Presenter: Samuel Antão (AMD)

Materials on the web:

Archived materials on LUMI:

  • Slides: /appl/local/training/4day-20231003/files/LUMI-4day-20231003-4_10_Best_Practices_GPU_Optimization.pdf

  • Scripts as bzip2-compressed tar archive in /appl/local/training/4day-20231003/files/LUMI-4day-20231003-4_10_scripts.tar.bz2 and uncompressed tar archive in /appl/local/training/4day-20231003/files/LUMI-4day-20231003-4_10_scripts.tar.

  • Recording: /appl/local/training/4day-20231003/recordings/4_10_Best_Practices_GPU_Optimization.mp4


  1. If PyTorch does not use MPI, what does it use?

    • RCCL, the ROCm version of the NVIDIA NCCL library.

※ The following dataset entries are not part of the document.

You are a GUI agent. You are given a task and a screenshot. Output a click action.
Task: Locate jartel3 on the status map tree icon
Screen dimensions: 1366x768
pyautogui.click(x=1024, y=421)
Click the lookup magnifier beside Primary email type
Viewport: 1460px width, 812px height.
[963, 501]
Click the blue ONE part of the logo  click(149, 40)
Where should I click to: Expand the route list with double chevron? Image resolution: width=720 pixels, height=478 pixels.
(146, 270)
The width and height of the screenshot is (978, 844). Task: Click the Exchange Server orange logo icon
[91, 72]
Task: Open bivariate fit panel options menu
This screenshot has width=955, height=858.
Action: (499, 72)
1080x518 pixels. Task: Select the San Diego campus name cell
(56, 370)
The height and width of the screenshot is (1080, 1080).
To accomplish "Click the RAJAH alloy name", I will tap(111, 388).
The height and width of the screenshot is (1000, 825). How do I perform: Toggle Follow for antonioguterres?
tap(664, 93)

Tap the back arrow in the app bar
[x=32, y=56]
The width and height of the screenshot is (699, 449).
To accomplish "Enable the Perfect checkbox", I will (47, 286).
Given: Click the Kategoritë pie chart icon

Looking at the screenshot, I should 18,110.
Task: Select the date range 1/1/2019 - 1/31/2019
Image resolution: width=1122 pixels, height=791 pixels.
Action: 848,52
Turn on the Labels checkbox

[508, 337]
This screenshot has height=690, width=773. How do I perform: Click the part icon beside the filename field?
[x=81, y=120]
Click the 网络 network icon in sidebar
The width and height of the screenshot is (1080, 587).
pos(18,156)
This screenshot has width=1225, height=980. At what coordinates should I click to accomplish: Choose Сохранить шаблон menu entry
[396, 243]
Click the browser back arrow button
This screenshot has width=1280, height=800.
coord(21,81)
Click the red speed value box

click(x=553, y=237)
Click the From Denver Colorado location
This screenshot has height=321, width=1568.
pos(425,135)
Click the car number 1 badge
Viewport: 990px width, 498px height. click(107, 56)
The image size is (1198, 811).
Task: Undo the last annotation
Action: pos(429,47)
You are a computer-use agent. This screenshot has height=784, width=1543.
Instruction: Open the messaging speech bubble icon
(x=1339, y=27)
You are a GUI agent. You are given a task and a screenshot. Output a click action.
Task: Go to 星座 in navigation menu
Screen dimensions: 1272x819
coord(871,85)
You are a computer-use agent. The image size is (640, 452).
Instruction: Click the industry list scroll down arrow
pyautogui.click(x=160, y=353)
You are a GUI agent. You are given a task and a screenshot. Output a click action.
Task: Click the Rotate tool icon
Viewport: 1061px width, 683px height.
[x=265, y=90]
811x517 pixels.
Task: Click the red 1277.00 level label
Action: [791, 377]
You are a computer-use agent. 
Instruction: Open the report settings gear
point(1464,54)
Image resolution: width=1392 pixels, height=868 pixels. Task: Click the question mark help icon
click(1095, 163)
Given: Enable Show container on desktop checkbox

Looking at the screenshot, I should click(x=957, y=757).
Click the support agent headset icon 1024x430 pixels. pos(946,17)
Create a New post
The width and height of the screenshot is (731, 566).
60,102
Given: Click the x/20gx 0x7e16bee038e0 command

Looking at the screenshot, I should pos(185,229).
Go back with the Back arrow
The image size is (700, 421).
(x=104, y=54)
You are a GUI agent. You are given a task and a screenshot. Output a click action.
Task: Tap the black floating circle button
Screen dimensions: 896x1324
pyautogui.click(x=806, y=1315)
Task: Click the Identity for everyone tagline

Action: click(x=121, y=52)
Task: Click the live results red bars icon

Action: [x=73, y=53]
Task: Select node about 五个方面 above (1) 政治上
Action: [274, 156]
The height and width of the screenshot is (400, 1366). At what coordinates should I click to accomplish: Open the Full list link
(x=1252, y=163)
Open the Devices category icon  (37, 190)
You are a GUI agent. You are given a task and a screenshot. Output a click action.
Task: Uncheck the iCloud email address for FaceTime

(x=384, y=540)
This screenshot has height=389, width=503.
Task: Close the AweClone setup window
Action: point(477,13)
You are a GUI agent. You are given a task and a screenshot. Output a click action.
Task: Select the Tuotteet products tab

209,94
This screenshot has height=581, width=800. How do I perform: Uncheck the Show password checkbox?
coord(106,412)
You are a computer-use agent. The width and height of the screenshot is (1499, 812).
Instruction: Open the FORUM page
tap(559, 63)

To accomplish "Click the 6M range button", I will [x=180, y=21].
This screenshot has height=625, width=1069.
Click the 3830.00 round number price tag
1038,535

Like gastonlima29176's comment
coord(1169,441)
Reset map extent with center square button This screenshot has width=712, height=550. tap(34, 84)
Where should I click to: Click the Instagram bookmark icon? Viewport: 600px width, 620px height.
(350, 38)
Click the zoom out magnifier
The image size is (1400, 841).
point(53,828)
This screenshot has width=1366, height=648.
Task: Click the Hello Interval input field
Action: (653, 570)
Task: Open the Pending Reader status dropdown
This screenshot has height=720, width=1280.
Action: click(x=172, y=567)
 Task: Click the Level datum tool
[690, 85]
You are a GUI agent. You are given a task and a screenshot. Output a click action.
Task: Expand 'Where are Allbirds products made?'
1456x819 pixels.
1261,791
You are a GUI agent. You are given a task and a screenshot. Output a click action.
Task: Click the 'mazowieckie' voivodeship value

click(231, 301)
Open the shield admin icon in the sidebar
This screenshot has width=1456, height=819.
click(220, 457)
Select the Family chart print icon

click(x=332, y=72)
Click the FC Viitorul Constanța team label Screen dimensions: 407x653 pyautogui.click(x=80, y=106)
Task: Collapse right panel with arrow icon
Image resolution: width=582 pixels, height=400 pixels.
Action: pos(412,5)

It needs a plugin to communicate across nodes but I guess that will also be shown in the talk.
  2. Why we don't need libsci for BLAS, LAPACK, etc?

    • He is using a different one here because it doesn't really matter if you may a Pytorch for GPU. BLAS operations will run on the GPU with ROCm libraries.

    Why not EasyBuild then?

    • The build process is not very compatible with EasyBuild. It is possible but adapting the EasyConfigs that exist for Pytorch to LUMI is too time-consuming for us at the moment. And in the end we want to end up in a container which comes later in the talk...
  3. I thought conda and python packages should be installed in containers?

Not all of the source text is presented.